# TASK
Change every "Locate each element" in the records below to "Find each element", then give all the lines again with nothing else altered.

##########

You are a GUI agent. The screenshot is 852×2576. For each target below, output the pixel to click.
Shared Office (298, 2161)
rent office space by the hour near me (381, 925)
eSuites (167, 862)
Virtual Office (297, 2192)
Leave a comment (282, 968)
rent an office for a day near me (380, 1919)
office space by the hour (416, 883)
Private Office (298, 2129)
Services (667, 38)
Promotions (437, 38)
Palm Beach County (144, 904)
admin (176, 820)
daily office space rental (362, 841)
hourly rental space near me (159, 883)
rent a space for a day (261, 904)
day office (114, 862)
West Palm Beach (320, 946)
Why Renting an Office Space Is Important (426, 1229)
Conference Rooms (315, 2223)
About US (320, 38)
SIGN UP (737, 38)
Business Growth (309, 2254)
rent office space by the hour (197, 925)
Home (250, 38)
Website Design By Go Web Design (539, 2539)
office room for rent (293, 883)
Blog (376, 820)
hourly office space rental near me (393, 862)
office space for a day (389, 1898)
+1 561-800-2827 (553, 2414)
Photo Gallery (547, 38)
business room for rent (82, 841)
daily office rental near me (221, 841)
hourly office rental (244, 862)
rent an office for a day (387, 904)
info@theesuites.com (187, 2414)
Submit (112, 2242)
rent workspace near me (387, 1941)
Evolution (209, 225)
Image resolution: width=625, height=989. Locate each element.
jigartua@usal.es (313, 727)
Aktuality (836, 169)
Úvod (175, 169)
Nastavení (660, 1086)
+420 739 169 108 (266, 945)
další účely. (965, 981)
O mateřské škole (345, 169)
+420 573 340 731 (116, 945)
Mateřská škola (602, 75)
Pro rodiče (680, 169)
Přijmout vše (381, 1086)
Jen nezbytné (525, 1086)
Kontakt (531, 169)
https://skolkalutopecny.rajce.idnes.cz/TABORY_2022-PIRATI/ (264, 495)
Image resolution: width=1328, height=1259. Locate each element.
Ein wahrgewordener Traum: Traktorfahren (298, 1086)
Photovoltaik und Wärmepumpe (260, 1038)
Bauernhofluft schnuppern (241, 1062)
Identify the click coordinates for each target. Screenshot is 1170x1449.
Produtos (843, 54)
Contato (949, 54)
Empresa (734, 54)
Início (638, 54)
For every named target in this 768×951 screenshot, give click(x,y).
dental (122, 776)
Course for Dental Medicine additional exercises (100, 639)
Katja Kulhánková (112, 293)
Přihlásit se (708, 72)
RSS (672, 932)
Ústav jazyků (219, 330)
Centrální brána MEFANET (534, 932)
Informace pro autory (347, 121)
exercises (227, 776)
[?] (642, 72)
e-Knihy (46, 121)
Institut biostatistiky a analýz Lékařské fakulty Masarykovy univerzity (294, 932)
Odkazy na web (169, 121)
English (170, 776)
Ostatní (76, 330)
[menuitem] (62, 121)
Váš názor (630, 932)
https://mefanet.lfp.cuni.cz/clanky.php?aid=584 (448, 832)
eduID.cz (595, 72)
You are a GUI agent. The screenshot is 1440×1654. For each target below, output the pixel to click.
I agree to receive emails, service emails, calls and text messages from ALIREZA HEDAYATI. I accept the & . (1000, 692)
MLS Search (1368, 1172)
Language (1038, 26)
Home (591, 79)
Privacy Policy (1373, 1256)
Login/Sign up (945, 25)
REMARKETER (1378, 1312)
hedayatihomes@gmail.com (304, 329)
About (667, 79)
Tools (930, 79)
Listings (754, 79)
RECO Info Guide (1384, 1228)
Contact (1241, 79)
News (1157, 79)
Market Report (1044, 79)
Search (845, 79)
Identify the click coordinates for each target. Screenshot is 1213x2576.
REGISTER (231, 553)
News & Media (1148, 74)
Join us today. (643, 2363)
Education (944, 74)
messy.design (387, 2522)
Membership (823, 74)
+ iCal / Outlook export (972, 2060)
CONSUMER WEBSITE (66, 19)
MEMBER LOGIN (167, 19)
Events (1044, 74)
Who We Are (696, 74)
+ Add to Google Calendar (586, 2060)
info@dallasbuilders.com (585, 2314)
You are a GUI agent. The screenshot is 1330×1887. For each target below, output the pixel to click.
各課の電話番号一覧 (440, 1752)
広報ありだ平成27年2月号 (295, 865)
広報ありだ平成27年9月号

##########

# FINISHED TASK
You are a GUI agent. The screenshot is 852×2576. For each target below, output the pixel to click.
Shared Office (298, 2161)
rent office space by the hour near me (381, 925)
eSuites (167, 862)
Virtual Office (297, 2192)
Leave a comment (282, 968)
rent an office for a day near me (380, 1919)
office space by the hour (416, 883)
Private Office (298, 2129)
Services (667, 38)
Promotions (437, 38)
Palm Beach County (144, 904)
admin (176, 820)
daily office space rental (362, 841)
hourly rental space near me (159, 883)
rent a space for a day (261, 904)
day office (114, 862)
West Palm Beach (320, 946)
Why Renting an Office Space Is Important (426, 1229)
Conference Rooms (315, 2223)
About US (320, 38)
SIGN UP (737, 38)
Business Growth (309, 2254)
rent office space by the hour (197, 925)
Home (250, 38)
Website Design By Go Web Design (539, 2539)
office room for rent (293, 883)
Blog (376, 820)
hourly office space rental near me (393, 862)
office space for a day (389, 1898)
+1 561-800-2827 (553, 2414)
Photo Gallery (547, 38)
business room for rent (82, 841)
daily office rental near me (221, 841)
hourly office rental (244, 862)
rent an office for a day (387, 904)
info@theesuites.com (187, 2414)
Submit (112, 2242)
rent workspace near me (387, 1941)
Evolution (209, 225)
Image resolution: width=625, height=989. Find each element.
jigartua@usal.es (313, 727)
Aktuality (836, 169)
Úvod (175, 169)
Nastavení (660, 1086)
+420 739 169 108 (266, 945)
další účely. (965, 981)
O mateřské škole (345, 169)
+420 573 340 731 (116, 945)
Mateřská škola (602, 75)
Pro rodiče (680, 169)
Přijmout vše (381, 1086)
Jen nezbytné (525, 1086)
Kontakt (531, 169)
https://skolkalutopecny.rajce.idnes.cz/TABORY_2022-PIRATI/ (264, 495)
Image resolution: width=1328, height=1259. Find each element.
Ein wahrgewordener Traum: Traktorfahren (298, 1086)
Photovoltaik und Wärmepumpe (260, 1038)
Bauernhofluft schnuppern (241, 1062)
Identify the click coordinates for each target. Screenshot is 1170x1449.
Produtos (843, 54)
Contato (949, 54)
Empresa (734, 54)
Início (638, 54)
For every named target in this 768×951 screenshot, give click(x,y).
dental (122, 776)
Course for Dental Medicine additional exercises (100, 639)
Katja Kulhánková (112, 293)
Přihlásit se (708, 72)
RSS (672, 932)
Ústav jazyků (219, 330)
Centrální brána MEFANET (534, 932)
Informace pro autory (347, 121)
exercises (227, 776)
[?] (642, 72)
e-Knihy (46, 121)
Institut biostatistiky a analýz Lékařské fakulty Masarykovy univerzity (294, 932)
Odkazy na web (169, 121)
English (170, 776)
Ostatní (76, 330)
[menuitem] (62, 121)
Váš názor (630, 932)
https://mefanet.lfp.cuni.cz/clanky.php?aid=584 (448, 832)
eduID.cz (595, 72)
You are a GUI agent. The screenshot is 1440×1654. For each target below, output the pixel to click.
I agree to receive emails, service emails, calls and text messages from ALIREZA HEDAYATI. I accept the & . (1000, 692)
MLS Search (1368, 1172)
Language (1038, 26)
Home (591, 79)
Privacy Policy (1373, 1256)
Login/Sign up (945, 25)
REMARKETER (1378, 1312)
hedayatihomes@gmail.com (304, 329)
About (667, 79)
Tools (930, 79)
Listings (754, 79)
RECO Info Guide (1384, 1228)
Contact (1241, 79)
News (1157, 79)
Market Report (1044, 79)
Search (845, 79)
Identify the click coordinates for each target. Screenshot is 1213x2576.
REGISTER (231, 553)
News & Media (1148, 74)
Join us today. (643, 2363)
Education (944, 74)
messy.design (387, 2522)
Membership (823, 74)
+ iCal / Outlook export (972, 2060)
CONSUMER WEBSITE (66, 19)
MEMBER LOGIN (167, 19)
Events (1044, 74)
Who We Are (696, 74)
+ Add to Google Calendar (586, 2060)
info@dallasbuilders.com (585, 2314)
You are a GUI agent. The screenshot is 1330×1887. For each target below, output the pixel to click.
各課の電話番号一覧 (440, 1752)
広報ありだ平成27年2月号 (295, 865)
広報ありだ平成27年9月号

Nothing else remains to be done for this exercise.